Friday, August 12, 2011

The many “firsts” in Singapore general elections in the turbulent years 1955-1968

Almost unthinkable before 7 May 2011 (GE 2011), that possibility became real on 19 May, 12 days after the polling day, as the key state man himself left the meeting room and called it a day. The day marked the last Cabinet meeting that Minister Mentor Lee Kuan Yew, 87, would attend. It was nearly 52 years after he chaired his first cabinet meeting with strong will and determination to break away from the British government.

(The last cabinet meeting 10 days after GE 2011 for MM Lee in his near 52 years political career. 2011) 

(The new cabinet sworn in on 21 May 2011)

Lee Kuan Yew was painfully aware that the Japanese as well as the British, as foreigners, had no right to govern his people. He therefore resolved to make Singapore independent and free from foreign rule. He described the impact of the Japanese occupation on his future:

I did not enter politics. The Japanese brought politics to me. … The Japanese occupying forces were blind and brutal and made me, and a whole generation like me, in Singapore and Malaya, work for freedom— freedom from servitude and foreign domination. We decided that from then on our lives should be ours to decide, that we should not be the pawn and playthings of foreign powers.

-- Alex Josey, ‘Lee Kuan Yew’, 1968

Singapore was a British colony since 1819. After World War II, a strong wave of independence swept across the globe. British knew that it could no longer hold the crown of Malaya and progressively relieved the power back to the locals. The first legislative assembly election for Singapore was held in 1955 and defined an entire new era of Singapore. Locals would share executive power with the colonial authorities and there would be a Chief Minister among elected legislators. This first national election had 25 seats. Lee Kuan Yew was the elected candidate for Tanjong Pagar. This made him the longest serving member in the parliament. Total voters: 300,199. PAP fielded 4 candidates and won 3.

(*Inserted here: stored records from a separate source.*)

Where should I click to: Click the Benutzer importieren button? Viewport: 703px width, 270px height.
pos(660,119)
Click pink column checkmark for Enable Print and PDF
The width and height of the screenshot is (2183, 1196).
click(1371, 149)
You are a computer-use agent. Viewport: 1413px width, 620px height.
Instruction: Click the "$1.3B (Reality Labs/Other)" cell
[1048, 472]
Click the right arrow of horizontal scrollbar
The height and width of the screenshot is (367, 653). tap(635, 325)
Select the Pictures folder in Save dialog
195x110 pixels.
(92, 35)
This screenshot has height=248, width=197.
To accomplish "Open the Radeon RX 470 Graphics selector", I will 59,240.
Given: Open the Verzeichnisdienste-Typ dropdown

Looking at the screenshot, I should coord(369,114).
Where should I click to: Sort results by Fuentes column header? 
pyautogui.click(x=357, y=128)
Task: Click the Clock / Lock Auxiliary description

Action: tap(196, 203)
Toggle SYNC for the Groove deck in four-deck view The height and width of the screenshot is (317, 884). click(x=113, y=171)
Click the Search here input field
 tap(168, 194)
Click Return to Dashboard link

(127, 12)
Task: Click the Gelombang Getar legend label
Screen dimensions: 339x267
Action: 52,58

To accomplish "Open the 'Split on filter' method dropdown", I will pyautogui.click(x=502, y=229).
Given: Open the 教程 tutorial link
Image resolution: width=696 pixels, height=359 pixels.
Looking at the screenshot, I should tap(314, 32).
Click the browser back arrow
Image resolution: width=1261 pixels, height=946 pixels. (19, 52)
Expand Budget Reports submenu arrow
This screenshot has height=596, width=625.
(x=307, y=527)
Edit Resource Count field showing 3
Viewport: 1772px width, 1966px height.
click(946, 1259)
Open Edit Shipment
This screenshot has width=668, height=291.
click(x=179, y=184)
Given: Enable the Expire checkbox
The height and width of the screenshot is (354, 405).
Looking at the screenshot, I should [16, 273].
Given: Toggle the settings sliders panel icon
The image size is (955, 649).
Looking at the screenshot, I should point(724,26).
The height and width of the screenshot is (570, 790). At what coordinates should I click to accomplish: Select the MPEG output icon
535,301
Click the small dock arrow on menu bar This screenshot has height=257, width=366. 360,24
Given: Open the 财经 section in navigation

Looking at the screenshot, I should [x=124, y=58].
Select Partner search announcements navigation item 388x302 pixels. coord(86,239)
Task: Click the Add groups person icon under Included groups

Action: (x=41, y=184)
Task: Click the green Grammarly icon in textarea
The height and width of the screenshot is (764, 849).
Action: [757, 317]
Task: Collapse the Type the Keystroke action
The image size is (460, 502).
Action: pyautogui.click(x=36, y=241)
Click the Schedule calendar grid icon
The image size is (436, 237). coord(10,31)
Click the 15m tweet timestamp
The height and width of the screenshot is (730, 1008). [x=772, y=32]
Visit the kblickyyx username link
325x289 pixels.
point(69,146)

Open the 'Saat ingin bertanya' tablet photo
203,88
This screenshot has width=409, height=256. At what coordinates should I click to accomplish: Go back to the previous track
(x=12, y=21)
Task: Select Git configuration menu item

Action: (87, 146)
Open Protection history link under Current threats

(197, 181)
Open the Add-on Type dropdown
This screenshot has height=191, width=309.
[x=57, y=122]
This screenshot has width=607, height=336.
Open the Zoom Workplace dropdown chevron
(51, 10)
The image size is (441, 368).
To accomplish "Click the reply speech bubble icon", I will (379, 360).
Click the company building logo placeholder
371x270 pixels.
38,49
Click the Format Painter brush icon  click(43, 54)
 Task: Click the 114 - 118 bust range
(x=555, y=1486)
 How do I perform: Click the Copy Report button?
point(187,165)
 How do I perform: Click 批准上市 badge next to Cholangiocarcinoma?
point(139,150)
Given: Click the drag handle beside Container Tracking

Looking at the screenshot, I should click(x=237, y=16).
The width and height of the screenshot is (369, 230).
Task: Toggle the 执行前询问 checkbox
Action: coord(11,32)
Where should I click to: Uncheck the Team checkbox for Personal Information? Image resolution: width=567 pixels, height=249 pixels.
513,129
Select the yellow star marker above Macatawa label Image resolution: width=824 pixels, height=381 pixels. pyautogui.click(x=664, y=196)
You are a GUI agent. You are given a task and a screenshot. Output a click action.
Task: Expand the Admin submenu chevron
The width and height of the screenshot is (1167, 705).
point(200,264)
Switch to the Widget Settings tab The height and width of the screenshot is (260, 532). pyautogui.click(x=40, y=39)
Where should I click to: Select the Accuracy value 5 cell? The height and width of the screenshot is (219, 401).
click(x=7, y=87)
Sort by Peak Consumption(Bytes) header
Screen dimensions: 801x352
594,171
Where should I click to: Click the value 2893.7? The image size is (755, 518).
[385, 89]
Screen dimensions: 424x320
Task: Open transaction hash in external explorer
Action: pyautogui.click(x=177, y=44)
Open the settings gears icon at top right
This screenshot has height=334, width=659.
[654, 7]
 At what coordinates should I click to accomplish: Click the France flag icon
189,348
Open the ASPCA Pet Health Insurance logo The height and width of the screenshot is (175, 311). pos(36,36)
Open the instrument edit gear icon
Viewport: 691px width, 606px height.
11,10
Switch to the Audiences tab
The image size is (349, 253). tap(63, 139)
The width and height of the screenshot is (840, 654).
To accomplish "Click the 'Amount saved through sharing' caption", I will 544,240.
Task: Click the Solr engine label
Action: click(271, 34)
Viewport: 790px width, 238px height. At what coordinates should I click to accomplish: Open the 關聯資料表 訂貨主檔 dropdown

(Lee Kuan Yew, elected MP for Tanjong Pagar who visited 鹤山会馆,Neil Road. c.1955)

After 1955, legislators led by the Labour Front (LF) government continued to push for more autonomy. With the successful negotiation between the British and Singapore lawmakers, Singapore was granted full self-government in 1958.

The legislative assembly election 1959 was a fully-elected legislature in new self-governance Singapore. Appointed seats were abolished. All seats were for election and compulsory voting. Chief Minister Lim Yew Hock, who succeeded David Marshall after the latter resigned in 1957, used extreme measures to suppress the leftists, causing the ground to turn against him. PAP won a landslide victory to form a new government. Opposition leader Lee Kuan Yew became the first Prime Minister of Singapore. Total voters: 586,098. PAP contested in all 51 seats and won 43. 54.1% of total votes’ shares.

(Swearing in of Lee Kuan Yew in 1959. Drawn by Lai Kui Fang and unveiled in 1992) 

The death of PAP Assembly Member Baharuddin Mohammed Ariff precipitated the by-election in 1961. The victory of former LF Chief Minister David Marshall, now Workers’ Party (WP) chief, symbolised WP's first presence in the legislature.

(David Marshall (1908-1995). The former Chief Minister from Labour Front. He founded Workers' Party in 1957)

The legislative assembly election 1963 held five days after Singapore's merger with Malaysia. It was probably the most hard-fought election in PAP history. Before that, the PAP government launched Operation Coldstore on 2 February 1963 and detained more than 100 Barisan Sosialis (BS) members, including several key BS leaders such as Lim Chin Siong, Fong Swee Suan, Dominic Puthucheary, Lim Hock Siew and Poh Soo Kai. BS Leader Lee Siew Chor contested PAP's Toh Chin Chye in Rochor Constituency and lost by a thin margin of 89 votes. It is still the "thinnest" record up to today.

(Singapore celebrated merger with Malaysia, 16 September 1963)

(2 years later, Lee Kuan Yew announced Singapore as a independent republic, 9 August 1965)

Sole WP Assembly Member David Marshall resigned from the party he founded and became the only independent. Thereafter, the PAP government passed a law stipulating that legislators who resign or are expelled from the parties they were elected under would lose their seats. This law had almost thrown out Chiam See Tong in 1996 when he was expelled by SDP that he founded. Total voters: 617,650. PAP contested in all 51 seats and won 37. BS contested in 46 seats and won 13. WP contested in 3 seats and lost all. PAP: 46.9%. BS: 37.1%.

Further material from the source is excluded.